:: TRY IT ::
Pull out every line from the line containing "This screenshot has height=480, width=640." through the end of the material, both ends included, and reproduce it exactly. Keep pictures out.

:: EXTRACTED ENTRIES ::

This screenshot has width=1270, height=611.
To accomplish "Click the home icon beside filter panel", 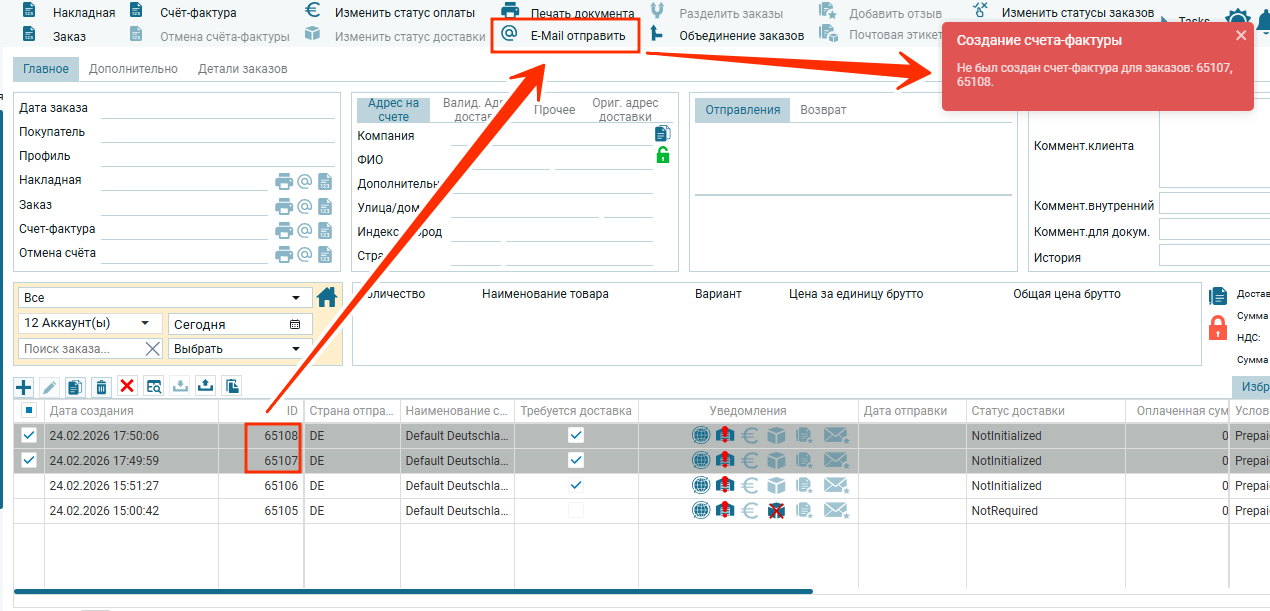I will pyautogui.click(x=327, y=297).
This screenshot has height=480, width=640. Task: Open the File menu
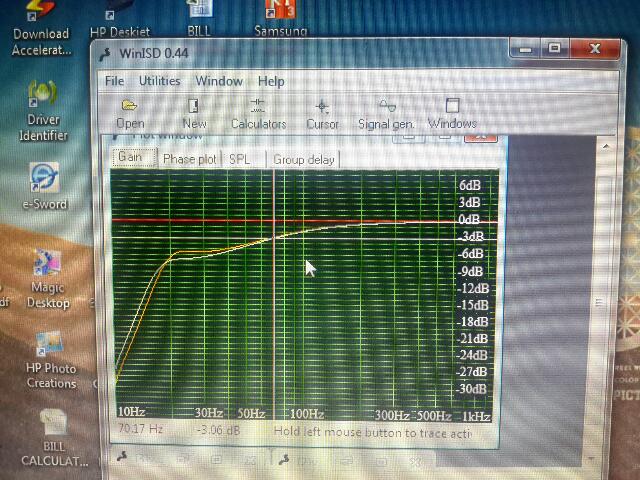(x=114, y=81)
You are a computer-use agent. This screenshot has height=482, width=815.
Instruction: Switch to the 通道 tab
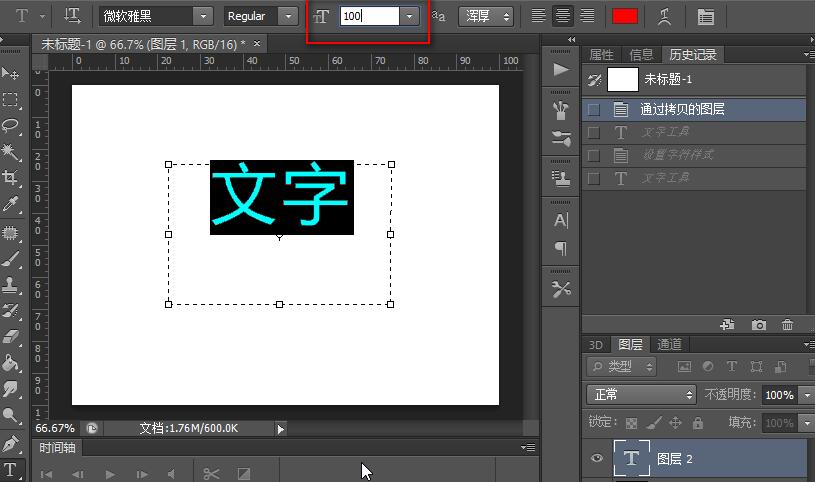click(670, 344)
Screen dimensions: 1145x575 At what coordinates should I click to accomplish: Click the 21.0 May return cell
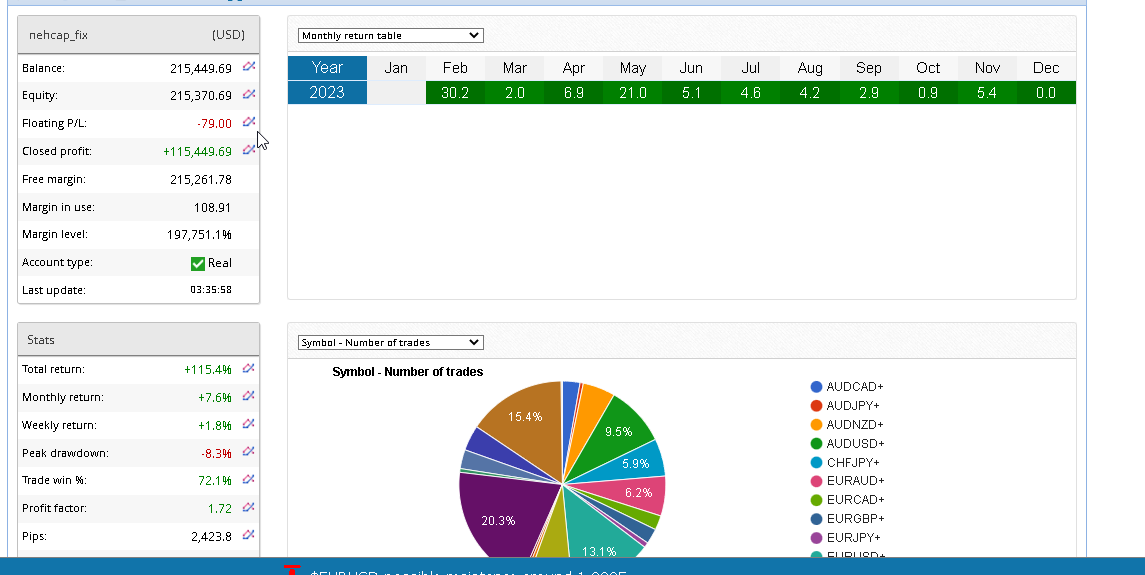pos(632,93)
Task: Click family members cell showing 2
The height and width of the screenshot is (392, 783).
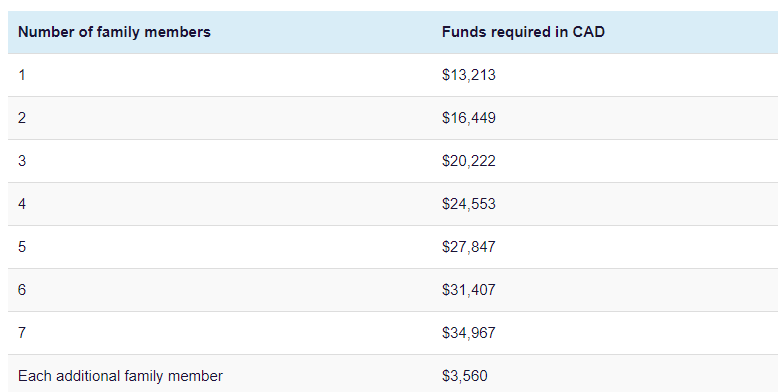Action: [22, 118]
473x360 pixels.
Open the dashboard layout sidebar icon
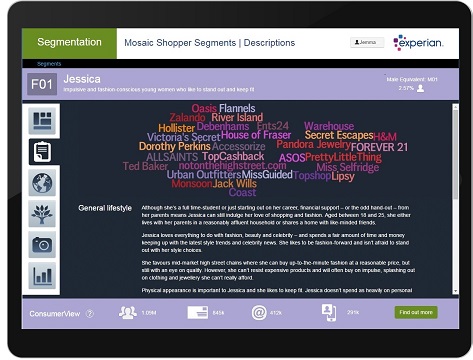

:: SOLUTION ::
This screenshot has height=480, width=640. Task: Open the File menu
(x=114, y=81)
You are a computer-use agent. This screenshot has height=482, width=815.
Instruction: Switch to the 通道 tab
click(670, 344)
Screen dimensions: 1145x575 At what coordinates should I click to accomplish: Click the 21.0 May return cell
pos(632,93)
Task: Click family members cell showing 2
The height and width of the screenshot is (392, 783).
Action: [22, 118]
473x360 pixels.
Open the dashboard layout sidebar icon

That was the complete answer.